The only issue I have run into (which I suspect will be fixed by beefier
hardware) is that once I get around 5,000 hosts, if xymon crashes, the
IPC/Shared Memory does not clean up right away, and it goes into a
continual restart process - henrik posted to the list earlier a way to
restart that kills all those things, so I haven't had issues since (still
tracking down what causes the crash)
quoted from Olivier Audry


On 4/11/13 4:23 PM, "Olivier AUDRY" <user-0dc286edb094@xymon.invalid> wrote:
great many thx for your time I will check this
but there are only so many hours in the
day and there's other low-hanging fruit at the moment :)
so true :)

Le jeudi 11 avril 2013 à 20:12 +0000, user-87556346d4af@xymon.invalid a écrit :
Le jeudi 11 avril 2013 à 20:40 +0200, Olivier AUDRY a écrit :
hello

as I understand I should run xymon on a single node to improve memory
access latency. Right ?
--snip--
numactl --hardware
available: 2 nodes (0-1)
node 0 size: 12097 MB
node 0 free: 594 MB
node 1 size: 12120 MB
node 1 free: 12 MB
node distances:
node   0   1
  0:  10  20


event I got 24 cpu. Multi core and hyperthreading. Is that correct ?
That seems odd; almost like hyperthreading is disabled? You should see
"node 0 cpus: ..." above each size. I'm running RHEL 6.4; it's possible
things have changed in that output over time if you're on a different
system.

As I can see my two node are full. Not good at all I guess.

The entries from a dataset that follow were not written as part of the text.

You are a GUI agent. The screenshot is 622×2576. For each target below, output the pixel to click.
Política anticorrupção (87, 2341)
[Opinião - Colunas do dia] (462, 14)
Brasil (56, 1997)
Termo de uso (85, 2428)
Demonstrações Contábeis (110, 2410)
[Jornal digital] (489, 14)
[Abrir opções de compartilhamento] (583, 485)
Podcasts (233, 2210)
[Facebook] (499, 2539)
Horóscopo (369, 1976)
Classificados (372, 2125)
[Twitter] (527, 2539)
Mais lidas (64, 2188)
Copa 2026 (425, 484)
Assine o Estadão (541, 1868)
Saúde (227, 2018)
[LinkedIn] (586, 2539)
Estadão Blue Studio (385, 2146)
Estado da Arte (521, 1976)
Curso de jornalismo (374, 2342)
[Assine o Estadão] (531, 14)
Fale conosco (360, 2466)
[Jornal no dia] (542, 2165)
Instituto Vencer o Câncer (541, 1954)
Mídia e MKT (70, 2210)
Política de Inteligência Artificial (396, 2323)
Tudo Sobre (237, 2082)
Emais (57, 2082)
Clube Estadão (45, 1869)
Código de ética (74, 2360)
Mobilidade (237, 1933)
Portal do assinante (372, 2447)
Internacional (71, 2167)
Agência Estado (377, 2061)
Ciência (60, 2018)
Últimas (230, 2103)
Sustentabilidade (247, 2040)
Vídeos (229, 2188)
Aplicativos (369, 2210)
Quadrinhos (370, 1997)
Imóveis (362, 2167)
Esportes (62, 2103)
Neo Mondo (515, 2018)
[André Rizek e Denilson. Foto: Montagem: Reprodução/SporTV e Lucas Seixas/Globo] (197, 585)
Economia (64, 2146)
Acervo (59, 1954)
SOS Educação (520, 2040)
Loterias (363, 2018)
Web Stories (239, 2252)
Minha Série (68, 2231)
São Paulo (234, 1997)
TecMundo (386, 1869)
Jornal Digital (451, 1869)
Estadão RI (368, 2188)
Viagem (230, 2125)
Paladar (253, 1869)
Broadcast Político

My policy is the default one. Perhaps you can advice a specific
policy
for a xymon setup ?

 numactl --show
policy: default
preferred node: current
physcpubind: 0 1 2 3 4 5 6 7 8 9 10 11 12 13 14 15 16 17 18 19 20 21
22
23
cpubind: 0 1
nodebind: 0 1
membind: 0 1
Generally speaking, yeah, use numactl in front of xymonlaunch to ensure
the entire process tree gets assigned to a single node. But it really
depends on your workload (can everything fit in that node?) and what
else
is going on on the box. If you have something which analyzes xymondata
in
a large dump, then does heavy munging on it and sends it back, it might
be
better to have than on a different node than (say) the xymond_* worker
modules.

'numastat -s -z -p xymon' is your friend

The RH Performance Tuning and Resource Management guides are definitely
useful reading as well. I'm sure there's plenty of cgroup stuff that
could
be helpful if/when the time came, but there are only so many hours in
the
day and there's other low-hanging fruit at the moment :)

I'd definitely start with running the 'numad' service and seeing what it
does over time; it really could be all that you need.